Legitimasi PEPERA (Penentuan Pendapat Rakyat) yang dicanangkan pada 1969 menimbulkan pertanyaan di kalangan generasi muda masyarakat Papua. Apakah proses penentuan pendapat rakyat tersebut murni tanpa adanya intimidasi dari pemerintah Indonesia. Padahal referendum itu telah ditetapkan dalam Perjanjian New York Pasal 17 – 18 dan pelaksanaannya pun melibatkan utusan PBB, Australia dan Belanda. Hasil PEPERA kemudian dibawa ke siding PBB dan pada 19 November 1969, Sidang Umum PBB menerima dan menyetujui hasil PEPERA dimana masyarakat Papua menghendaki bergabung dengan NKRI.
Hasil keputusan tersebut disambut positif oleh pemerintah Indonesia dengan menerapkan beberapa program pembangunan bagi masyarakat Papua. Bahkan status otonomi khusus pun diberikan kepada masyarakat Papua melalui Undang Undang No. 21 Tahun 2011. Dengan implemetasi kebijakan tersebut, pemerintah memberi peluang bagi Provinsi Papuan untuk mengurus dirinya sendiri tetapi tetap dalam kerangkan Negara Kesatuan Republik Indonesia. Dana otonomi khusus untuk pembangunan Papua diberikan dengan alokasi anggaran cukup besar dibandingkan daerah lain di Indonesia.
Namun, ironisnta sejak 2002 dana otsus digelontorkan, kesejahteraan masyarakat Papua masih menjadi perbincangan hangat bagi beberapa media dan kelompok kepentingan yang kecewa atas hasil Pepera.

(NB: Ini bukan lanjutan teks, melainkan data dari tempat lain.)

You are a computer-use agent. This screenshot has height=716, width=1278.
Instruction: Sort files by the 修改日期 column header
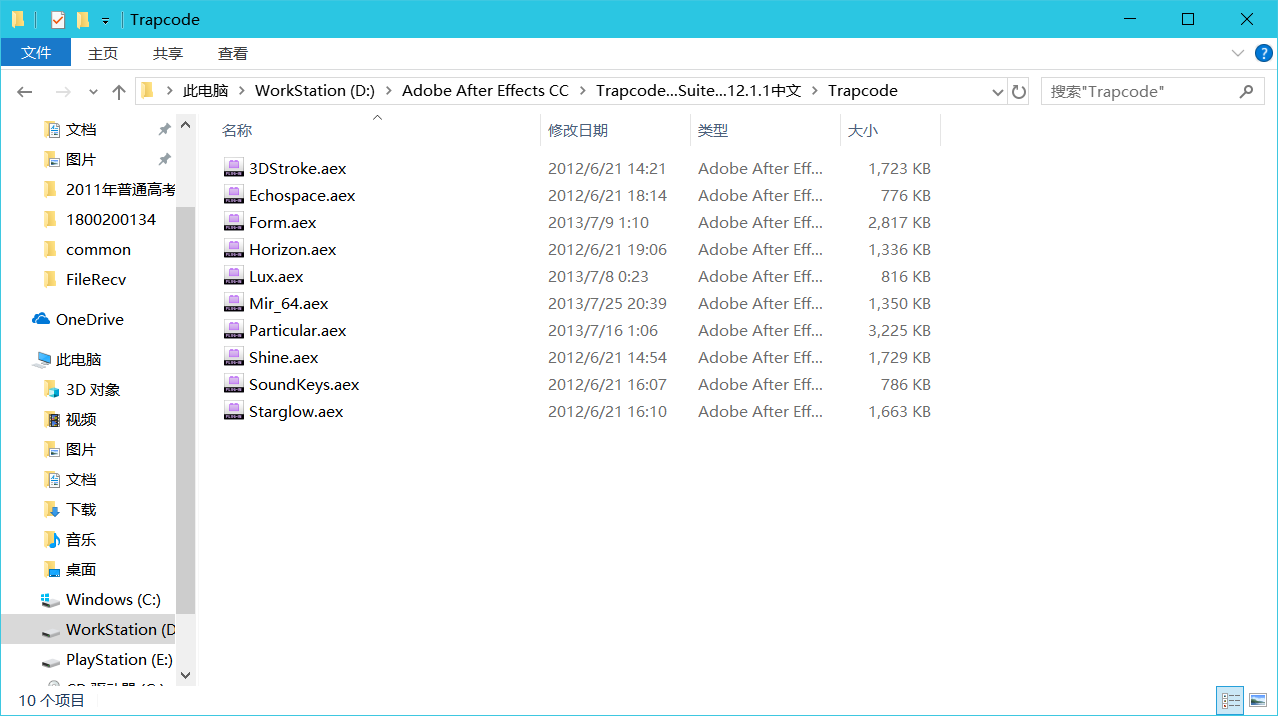pyautogui.click(x=578, y=130)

Berdasarkan sensu yang dilakukan oleh Badan Pusat Statistik tahun 2010 Propinsi Papua Barat dan Papua menempati urutan pertama dan kedua sebagai propinsi termiskin. Hal ini berbanding terbalik dengan begitu gemah ripahnya tanah Papua. Kondisi ini tentu menimbulkan pertanyaan besar, apa yang menjadi penyebab program pembangunan Papua mengalami kebuntuan?

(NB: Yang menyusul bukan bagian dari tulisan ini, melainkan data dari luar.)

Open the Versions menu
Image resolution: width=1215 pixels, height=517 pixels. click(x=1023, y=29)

Dosen Fakultas Ekonomi Universitas Cendrawasih-Papua Dr. Mesak Ick, SE, M.Si mengatakan pertumbuhan ekonomi di Papua terlalu menekankan pada strategi tradisonal yang mengutamakan pada eksploitasi sumber daya alam yang kemudian terakumulasi menjadi capital fisik dan kapiral manusia dengan mengabaikan keterkaitannya dengan capital lain seperti capital sosial. Alhasil pertumbuhan ekonomi menjadi tidak seimbang (unbalance growths) dan mengakibatkan konflik yang berimplikasi semakin terhambatnya pembangunan.
Dari segi pemerintahan daerah, arah kebijakan pembangunan yang dilakukan antar Gubernur senantiasa menimbulkan ketimpangan hasil pembangunan. Sebagai cotoh penekanan pada factor keamanan berakibat pada semakin banyaknya tentara yang dikirim ke Papua untuk menjaga asset pelaku ekonomi, Sehingga sering kali tercipta benturan antara aparat dan masyarakat karena perbedaan kultur dan budaya.
Daya saing penduduk lokal dengan para pendatang semakin memperlebar jurang pemisah yang mengakibatkan masyarakat asli Papua dimanfaatkan para pendatang. Tingkat pendidikan yang belum mampu menjangkau kalangan di daerah pesisir dan perbukitan Papua turut mengakibatkan kue pembangunan tidak merata. Penduduk asli Papua termarjinalkan karena luput dari keberpihakan pemerintah untuk menumbuh kembangkan jiwa entrepeneruship di kalangan penduduk aslinya. Perdagangan yang dilakukan masih bersifat tradisonal, sehingga program inisiasi ekonomi tidak berdampak positif pada peningkatan daya beli masyarakat.
Banyak bantuan pendanaan yang diberikan kepada masyarakat Papua, tetapi penyaluran di daerah hanya ditujukan kepada kepentingan pribadi dan para pendatang. Alhasil masyarakat asli Papua tidak mengalami pertumbuhan ekonomi signifikan. Pembinaan bidang perdagangan yang dilakukan di daerah juga tidak tepat sasaran karena materi yang disampaikan berupa peningkatan produksi tanpa menyentuh teknik pemasarannya. Hal ini mengakibatkan Kakao yang merupakan produk unggulan terpaksa membusuk di pohonnya.